Cuatro días después de firmarse el Armisticio, y una mañana de ardiente sol del mes de agosto, nutrido pelotón de soldados de la brigada Schwan invadió la Casa de Peregrinos, y mostrando al párroco sus rosarios y libros de rezos, pedíanle, por señas, que les dijera una misa. Accedió el buen cura, y todos juntos bajaron al templo, qué, por lo inopinado del suceso, se llenó de una multitud de curiosos. La tropa asistió al Santo Sacrificio con gran compostura, y después que el oficiante echara su bendición, se adelantó al presbiterio y pronunció esta plática enderezada a ciertos, feligreses suyos allí presentes:

«Aquí los tenéis, de rodillas y en la casa del Señor; son los mismos que turbaron, no ha muchos días, la paz de nuestros valles con el estampido de sus armas; algunos de vosotros tal vez pensasteis que estos soldados serían azotes de la Religión y cuchillo del padre Antonio, pues .... ¡esto para vosotros!»

Y apoyando en la barba el pulgar de su mano derecha, hizo girar rápidamente, varias veces, los dedos restantes.
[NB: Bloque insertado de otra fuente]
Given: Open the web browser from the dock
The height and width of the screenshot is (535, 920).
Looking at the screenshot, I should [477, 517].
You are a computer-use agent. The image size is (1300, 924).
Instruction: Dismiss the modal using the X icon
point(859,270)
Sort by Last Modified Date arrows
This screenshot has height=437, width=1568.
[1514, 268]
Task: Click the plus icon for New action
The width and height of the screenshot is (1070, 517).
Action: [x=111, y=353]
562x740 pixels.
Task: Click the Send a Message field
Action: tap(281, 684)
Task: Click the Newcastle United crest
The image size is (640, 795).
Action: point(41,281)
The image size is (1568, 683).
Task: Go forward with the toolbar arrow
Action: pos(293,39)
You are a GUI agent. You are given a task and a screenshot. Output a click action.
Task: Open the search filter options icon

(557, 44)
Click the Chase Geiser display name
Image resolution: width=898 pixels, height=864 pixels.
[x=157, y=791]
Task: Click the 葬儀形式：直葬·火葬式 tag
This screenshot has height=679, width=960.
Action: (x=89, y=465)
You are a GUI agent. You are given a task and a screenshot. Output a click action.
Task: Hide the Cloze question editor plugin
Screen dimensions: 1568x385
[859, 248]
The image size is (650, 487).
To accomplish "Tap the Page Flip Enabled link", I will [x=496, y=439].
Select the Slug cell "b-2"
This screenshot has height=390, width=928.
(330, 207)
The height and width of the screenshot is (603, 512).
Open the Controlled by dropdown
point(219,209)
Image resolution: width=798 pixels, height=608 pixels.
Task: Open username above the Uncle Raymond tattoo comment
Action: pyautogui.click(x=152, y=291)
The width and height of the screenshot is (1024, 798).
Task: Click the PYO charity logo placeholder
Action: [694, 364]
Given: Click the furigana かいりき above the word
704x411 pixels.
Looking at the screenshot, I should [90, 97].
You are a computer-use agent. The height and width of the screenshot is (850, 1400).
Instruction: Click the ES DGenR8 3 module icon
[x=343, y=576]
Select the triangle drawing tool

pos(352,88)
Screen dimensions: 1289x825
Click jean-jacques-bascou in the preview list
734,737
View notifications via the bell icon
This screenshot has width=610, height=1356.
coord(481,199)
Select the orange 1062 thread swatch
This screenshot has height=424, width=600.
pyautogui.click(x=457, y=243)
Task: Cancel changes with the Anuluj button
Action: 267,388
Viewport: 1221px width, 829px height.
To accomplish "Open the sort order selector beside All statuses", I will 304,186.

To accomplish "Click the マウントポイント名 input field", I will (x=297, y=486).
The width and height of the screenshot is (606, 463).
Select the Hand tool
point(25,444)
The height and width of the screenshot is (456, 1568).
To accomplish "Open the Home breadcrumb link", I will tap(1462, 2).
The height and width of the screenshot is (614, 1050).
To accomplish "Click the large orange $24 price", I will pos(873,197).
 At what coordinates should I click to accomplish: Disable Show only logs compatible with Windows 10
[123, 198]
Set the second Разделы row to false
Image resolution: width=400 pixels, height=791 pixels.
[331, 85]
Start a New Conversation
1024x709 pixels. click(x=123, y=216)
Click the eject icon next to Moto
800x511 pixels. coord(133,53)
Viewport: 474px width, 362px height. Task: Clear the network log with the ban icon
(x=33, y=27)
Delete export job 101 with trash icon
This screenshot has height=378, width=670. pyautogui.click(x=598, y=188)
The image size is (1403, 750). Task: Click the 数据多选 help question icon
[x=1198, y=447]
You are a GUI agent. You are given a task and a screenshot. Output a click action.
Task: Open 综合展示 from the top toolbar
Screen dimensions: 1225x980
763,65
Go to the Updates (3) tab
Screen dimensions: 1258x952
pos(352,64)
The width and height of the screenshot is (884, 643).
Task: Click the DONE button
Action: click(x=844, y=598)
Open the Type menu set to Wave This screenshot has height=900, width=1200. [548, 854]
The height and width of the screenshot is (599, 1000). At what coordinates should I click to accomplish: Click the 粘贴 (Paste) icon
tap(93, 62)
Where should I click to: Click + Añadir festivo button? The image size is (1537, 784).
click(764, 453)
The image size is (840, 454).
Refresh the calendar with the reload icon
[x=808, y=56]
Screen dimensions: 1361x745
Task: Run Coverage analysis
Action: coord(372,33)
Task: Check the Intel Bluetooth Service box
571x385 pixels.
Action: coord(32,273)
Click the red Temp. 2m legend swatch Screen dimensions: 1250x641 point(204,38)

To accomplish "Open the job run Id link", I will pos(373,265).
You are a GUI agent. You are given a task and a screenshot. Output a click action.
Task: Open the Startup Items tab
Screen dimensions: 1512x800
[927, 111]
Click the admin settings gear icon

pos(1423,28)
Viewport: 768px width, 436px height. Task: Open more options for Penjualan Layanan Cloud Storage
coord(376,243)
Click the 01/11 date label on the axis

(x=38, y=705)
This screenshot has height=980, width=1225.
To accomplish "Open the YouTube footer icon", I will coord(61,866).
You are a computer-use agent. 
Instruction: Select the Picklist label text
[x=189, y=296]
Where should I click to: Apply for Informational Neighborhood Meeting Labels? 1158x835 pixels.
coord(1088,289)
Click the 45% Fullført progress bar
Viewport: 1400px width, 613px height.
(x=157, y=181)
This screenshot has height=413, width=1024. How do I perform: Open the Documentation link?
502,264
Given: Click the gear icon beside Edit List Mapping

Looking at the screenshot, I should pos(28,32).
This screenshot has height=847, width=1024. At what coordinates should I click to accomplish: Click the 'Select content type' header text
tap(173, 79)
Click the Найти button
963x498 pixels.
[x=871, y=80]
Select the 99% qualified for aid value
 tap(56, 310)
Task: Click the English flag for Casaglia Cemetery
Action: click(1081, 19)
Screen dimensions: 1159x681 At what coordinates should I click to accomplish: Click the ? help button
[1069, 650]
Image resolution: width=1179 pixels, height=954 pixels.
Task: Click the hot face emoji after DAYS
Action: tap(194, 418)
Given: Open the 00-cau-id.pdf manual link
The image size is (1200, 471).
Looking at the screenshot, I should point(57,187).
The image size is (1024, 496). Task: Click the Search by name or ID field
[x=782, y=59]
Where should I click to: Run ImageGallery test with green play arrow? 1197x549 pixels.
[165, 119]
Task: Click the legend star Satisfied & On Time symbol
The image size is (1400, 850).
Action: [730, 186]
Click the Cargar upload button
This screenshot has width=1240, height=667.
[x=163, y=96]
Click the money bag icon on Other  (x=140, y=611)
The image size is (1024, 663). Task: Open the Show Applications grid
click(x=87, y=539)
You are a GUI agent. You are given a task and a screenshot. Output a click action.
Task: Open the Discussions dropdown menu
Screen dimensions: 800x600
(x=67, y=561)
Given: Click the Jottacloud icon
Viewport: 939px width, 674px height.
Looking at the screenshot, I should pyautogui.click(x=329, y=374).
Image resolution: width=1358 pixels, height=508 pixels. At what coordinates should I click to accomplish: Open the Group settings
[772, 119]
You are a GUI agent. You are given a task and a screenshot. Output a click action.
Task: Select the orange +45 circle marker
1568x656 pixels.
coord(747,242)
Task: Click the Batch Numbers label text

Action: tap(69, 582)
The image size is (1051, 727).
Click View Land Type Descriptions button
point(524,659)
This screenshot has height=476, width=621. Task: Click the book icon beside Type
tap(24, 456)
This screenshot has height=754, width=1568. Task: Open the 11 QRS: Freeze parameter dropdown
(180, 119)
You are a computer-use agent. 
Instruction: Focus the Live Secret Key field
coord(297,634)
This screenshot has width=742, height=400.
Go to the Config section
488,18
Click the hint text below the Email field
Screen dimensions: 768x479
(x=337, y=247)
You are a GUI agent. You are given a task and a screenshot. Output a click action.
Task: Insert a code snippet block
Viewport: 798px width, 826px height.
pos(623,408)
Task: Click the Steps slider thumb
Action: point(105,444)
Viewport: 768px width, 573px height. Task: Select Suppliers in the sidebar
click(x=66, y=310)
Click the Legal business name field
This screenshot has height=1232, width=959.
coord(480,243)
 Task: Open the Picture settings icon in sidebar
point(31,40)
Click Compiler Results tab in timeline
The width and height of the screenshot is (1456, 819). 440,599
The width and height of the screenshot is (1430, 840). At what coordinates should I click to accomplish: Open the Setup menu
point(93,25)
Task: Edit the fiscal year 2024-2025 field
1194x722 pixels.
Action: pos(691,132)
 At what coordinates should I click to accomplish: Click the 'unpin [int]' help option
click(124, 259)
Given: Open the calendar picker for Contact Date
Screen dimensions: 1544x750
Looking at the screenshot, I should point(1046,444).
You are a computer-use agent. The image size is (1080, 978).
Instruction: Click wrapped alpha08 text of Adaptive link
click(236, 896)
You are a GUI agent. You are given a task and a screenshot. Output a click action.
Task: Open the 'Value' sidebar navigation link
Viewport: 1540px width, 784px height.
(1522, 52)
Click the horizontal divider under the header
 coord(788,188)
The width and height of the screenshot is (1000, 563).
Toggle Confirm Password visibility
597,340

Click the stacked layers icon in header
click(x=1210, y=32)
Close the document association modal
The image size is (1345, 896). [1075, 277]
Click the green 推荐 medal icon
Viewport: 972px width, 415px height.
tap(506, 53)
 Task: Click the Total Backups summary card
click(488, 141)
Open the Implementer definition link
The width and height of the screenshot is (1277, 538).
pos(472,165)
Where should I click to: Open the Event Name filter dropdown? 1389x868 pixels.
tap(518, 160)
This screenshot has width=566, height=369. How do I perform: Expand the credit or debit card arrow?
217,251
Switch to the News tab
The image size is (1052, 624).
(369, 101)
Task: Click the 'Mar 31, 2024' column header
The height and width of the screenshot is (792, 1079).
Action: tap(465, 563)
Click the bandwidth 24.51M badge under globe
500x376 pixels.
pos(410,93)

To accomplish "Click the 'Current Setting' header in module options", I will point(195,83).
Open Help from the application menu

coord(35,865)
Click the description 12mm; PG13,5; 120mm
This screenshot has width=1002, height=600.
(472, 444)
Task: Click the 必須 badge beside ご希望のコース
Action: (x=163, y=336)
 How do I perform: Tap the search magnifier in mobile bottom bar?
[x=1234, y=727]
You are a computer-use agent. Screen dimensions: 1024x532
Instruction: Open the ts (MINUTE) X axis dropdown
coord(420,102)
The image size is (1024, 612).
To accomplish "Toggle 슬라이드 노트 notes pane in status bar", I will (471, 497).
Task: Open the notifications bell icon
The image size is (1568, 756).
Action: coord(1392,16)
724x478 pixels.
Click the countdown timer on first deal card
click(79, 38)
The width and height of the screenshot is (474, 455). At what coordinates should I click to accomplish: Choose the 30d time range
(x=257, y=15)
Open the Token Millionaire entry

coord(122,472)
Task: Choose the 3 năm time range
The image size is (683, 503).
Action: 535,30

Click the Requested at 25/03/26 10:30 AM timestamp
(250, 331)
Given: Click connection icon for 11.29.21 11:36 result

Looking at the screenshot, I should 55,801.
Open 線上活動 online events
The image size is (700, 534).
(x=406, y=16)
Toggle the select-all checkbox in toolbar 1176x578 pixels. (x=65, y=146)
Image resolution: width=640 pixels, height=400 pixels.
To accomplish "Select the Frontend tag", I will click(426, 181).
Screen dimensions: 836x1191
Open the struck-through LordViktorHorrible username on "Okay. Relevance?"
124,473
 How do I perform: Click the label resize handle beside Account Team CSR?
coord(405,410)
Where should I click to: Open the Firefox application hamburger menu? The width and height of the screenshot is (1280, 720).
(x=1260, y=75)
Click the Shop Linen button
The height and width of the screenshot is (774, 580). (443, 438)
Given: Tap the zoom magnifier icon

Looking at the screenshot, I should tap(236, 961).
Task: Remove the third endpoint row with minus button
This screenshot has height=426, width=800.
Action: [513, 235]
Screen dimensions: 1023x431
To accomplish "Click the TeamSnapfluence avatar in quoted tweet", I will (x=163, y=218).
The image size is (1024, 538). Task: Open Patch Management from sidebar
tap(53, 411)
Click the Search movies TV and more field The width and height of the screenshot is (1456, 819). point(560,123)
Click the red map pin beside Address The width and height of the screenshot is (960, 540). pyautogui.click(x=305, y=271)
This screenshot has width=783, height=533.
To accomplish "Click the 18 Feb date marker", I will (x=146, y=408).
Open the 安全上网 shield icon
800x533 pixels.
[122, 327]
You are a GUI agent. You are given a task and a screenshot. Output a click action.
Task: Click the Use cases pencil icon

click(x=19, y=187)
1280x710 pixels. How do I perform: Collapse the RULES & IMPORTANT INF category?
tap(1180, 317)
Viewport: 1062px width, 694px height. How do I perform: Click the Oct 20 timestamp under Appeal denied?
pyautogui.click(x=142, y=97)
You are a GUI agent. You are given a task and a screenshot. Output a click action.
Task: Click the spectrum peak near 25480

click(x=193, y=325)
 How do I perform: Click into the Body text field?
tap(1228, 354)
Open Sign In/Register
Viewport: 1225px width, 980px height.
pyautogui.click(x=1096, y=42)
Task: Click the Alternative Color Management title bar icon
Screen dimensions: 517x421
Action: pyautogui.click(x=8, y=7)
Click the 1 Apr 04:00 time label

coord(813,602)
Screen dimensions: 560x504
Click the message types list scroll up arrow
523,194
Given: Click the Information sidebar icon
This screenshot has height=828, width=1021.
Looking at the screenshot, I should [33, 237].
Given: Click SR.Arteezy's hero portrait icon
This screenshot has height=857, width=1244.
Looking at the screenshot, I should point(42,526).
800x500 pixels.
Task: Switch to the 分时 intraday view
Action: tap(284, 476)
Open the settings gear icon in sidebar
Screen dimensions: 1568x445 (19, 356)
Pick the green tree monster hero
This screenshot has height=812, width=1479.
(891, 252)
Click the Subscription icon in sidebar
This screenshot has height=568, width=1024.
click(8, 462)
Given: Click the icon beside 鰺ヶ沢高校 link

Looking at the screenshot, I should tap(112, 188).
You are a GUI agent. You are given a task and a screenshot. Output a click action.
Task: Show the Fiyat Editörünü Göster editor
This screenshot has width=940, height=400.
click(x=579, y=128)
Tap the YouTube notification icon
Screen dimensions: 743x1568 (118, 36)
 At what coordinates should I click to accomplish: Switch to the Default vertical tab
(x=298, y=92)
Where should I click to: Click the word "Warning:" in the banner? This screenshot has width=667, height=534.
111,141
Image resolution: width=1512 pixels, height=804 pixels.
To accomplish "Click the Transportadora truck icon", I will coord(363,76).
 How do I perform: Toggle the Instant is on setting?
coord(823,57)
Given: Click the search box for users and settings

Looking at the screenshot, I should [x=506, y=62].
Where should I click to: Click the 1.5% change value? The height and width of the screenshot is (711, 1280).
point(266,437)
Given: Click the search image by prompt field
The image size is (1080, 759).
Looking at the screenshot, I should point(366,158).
Se acusó al padre Antonio, por aquellos días, de ser un antiamericano furibundo; no fué así. Al hablar de la guerra y como buen gallego español que nunca renegó de su sangre ni de su bandera, lloró las desdichas de su Patria, rememorando los pasados tiempos; eso fué todo.

El día 12 de marzo de 1921, Rafael Colorado y el que esto escribe, muy de mañana, subieron a la casona, enfrentándose allí con el padre Antonio; ambos vestíamos de kaki, con polainas militares, y él al vernos y tomándonos, tal vez, por oficiales americanos, se adelantó y muy cortés pronunció estas palabras en el más puro inglés de que es capaz un gallego de Mondoñedo:

Good morning, gentlemen; please sit down.[1]

Y al mismo tiempo nos señalaba dos viejos sillones conventuales con sus asientos de cuero claveteados de doradas tachuelas.

Habían transcurrido veintitrés años desde el combate de Hormigueros.

VI
EL GENERAL ORTEGA, EL FARMACÉUTICO GUILLERMETY Y EL DOCTOR GOENAGA
PROMESA CUMPLIDA

Una mañana, allá por las primeras del mes de mayo de 1898, estaba yo en la llamada Botica Grande platicando amigablemente con su dueño, el inolvidable patricio D. Fidel Guillermety. El viejo y buen amigo, grandemente excitado, me contaba algo muy grave que le había sucedido.

  1. Buenos días, caballeros; tengan la bondad de sentarse.